Laina Ewoldt is looking for new solutions to combat climate change and nutritional access. Laina is one of three new doctoral students who joined the Global Food Research Program (GFRP) this fall under the advisership of GFRP faculty Lindsey Smith Taillie.
Originally from the Dallas, Texas area, Laina moved to North Carolina this summer and has enjoyed finding new places to go kayaking and looking for the perfect salsa. At home, Laina enjoys playing online chess and baking — specifically her grandmother’s apple pie recipe.
“I love baking pies. That was something I got from my grandma, since it was one of the first things she taught me how to make,” said Laina. “That’s a little tradition that I kept going. Whenever we have a holiday, I make her apple pie, and it’s always a fun experience.”
Laina earned a Master of Science in Public Health and completed her registered dietitian training at Johns Hopkins Bloomberg School of Public Health, where she was exposed to environmental health and climate change work.

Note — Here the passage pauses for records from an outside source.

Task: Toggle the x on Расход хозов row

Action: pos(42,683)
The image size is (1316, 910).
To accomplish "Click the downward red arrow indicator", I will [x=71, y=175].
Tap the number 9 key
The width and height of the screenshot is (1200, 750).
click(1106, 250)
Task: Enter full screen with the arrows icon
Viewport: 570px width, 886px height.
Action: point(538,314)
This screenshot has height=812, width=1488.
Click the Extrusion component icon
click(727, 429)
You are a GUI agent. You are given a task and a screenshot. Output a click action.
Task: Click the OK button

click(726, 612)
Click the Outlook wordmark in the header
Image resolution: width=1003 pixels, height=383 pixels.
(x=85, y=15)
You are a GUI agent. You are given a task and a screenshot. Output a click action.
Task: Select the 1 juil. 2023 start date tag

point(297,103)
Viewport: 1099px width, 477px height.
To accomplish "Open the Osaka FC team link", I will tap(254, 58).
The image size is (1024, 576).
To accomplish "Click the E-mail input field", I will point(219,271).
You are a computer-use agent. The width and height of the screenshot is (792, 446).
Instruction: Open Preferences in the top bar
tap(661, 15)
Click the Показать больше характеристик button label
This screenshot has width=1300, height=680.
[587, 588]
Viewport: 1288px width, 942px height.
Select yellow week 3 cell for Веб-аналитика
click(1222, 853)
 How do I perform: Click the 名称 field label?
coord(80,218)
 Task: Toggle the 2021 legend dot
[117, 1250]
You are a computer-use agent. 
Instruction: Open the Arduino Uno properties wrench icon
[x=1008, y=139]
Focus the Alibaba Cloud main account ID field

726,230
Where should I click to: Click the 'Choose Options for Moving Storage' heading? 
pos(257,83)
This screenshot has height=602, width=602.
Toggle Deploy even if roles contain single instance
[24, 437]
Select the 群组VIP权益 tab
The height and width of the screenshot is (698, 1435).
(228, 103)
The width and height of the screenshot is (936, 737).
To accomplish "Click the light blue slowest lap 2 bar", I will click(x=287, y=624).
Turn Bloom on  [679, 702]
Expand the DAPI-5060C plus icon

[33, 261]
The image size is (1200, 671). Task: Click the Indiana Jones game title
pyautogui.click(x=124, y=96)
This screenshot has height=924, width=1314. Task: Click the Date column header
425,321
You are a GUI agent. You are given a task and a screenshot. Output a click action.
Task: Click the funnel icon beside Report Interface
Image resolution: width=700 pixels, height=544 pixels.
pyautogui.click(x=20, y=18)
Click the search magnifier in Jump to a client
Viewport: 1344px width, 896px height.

“During my master’s program, I completed a public health practicum with an organization called PATH. While there, I worked with their climate change working group and started to see that a lot of issues with people’s nutrition aren’t necessarily tied to knowledge or the direct choices they’re making. I started to see that climate change is this broad issue that’s having wide ranging effects on not just nutrition, but also on the drivers of poor nutrition.”
After completing her master’s degree, Laina worked as a clinical registered dietitian for a year, but her interests led her to pursue a career in research.
“You can see all these problems, but you don’t necessarily have all the tools to change them when you’re in that area because you are waiting for some of those evidence-based practices to come out,” she said. “You aren’t necessarily able to say ‘Oh, I see this problem, let me come up with an idea for how to fix it and then test it out.”
As a PhD student at GFRP, Laina is excited to begin contributing to a new evidence base and identifying methods to improve nutritional access. She sees GFRP as a great fit due to the team’s international research collaborations.
“I really loved the fact that GFRP has global collaborators, since climate change isn’t something just localized in one area. I knew that if I was going to direct my work in that area in the future, I would need to form those strong connections and have collaboration across different countries.”
Laina’s current research focuses on how climate change impacts the availability of safe and acceptable water and how that, in turn, impacts nutritional status through the beverages people choose and the foods they can prepare.